Die ambitionierten und mit zahlreichen Fundstellen versehenen Entscheidungsgründe zeigen, dass hier die bisherige herrschende Meinung „angegangen“ werden soll und ein Umdenken von dem bisher stoisch angenommenen Anfechtungsgrund erfolgen soll. Da die Wohnungs­eigentümer im Rahmen ihres Ermessensspielraums in der Tat nicht gehalten sind, sich stets für das billigste Angebot zu entscheiden, kann auch die Entscheidung für einen bereits bekannten, guten und bereits in der Vergangenheit bewährten Anbieter ordnungsgemäßer Verwaltung entsprechen. Dafür braucht es dann keiner drei Angebote.

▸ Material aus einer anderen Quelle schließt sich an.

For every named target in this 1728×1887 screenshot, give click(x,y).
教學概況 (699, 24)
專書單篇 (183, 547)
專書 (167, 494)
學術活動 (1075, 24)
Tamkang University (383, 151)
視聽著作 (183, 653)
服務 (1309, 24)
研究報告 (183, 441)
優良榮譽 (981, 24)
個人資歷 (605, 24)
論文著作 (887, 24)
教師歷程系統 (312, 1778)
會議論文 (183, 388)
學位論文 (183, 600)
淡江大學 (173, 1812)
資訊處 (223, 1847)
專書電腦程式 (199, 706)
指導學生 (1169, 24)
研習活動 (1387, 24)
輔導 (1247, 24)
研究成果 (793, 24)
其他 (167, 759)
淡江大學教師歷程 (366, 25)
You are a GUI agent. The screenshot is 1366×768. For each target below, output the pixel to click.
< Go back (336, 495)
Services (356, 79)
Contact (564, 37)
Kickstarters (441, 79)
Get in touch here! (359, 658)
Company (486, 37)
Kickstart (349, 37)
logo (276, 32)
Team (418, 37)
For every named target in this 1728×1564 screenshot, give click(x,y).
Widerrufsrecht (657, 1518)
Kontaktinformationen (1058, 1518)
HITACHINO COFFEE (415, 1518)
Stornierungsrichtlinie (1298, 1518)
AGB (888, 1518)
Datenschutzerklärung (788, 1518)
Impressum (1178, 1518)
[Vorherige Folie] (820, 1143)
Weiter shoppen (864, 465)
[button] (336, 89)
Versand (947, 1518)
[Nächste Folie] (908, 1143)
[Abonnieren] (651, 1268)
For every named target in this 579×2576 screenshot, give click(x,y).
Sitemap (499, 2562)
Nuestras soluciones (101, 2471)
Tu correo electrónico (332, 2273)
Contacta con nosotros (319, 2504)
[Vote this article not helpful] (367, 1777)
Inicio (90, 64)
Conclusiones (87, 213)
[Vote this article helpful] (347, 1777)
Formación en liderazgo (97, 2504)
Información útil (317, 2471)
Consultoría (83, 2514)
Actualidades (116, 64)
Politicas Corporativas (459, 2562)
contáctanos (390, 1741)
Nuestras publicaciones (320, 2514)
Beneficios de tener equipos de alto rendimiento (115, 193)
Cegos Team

Es bleibt abzuwarten, ob sich die Rechtsprechung hier zunehmend ändern wird. In jedem Fall ist auf die Entschei­dung im konkreten Einzelfall abzustellen. Bis dahin besteht für den Verwalter nach wie vor das Risiko, dass ein Beschluss bei einem Amtsgericht wegen fehlender drei Vergleichsange­bote für ungültig erklärt wird.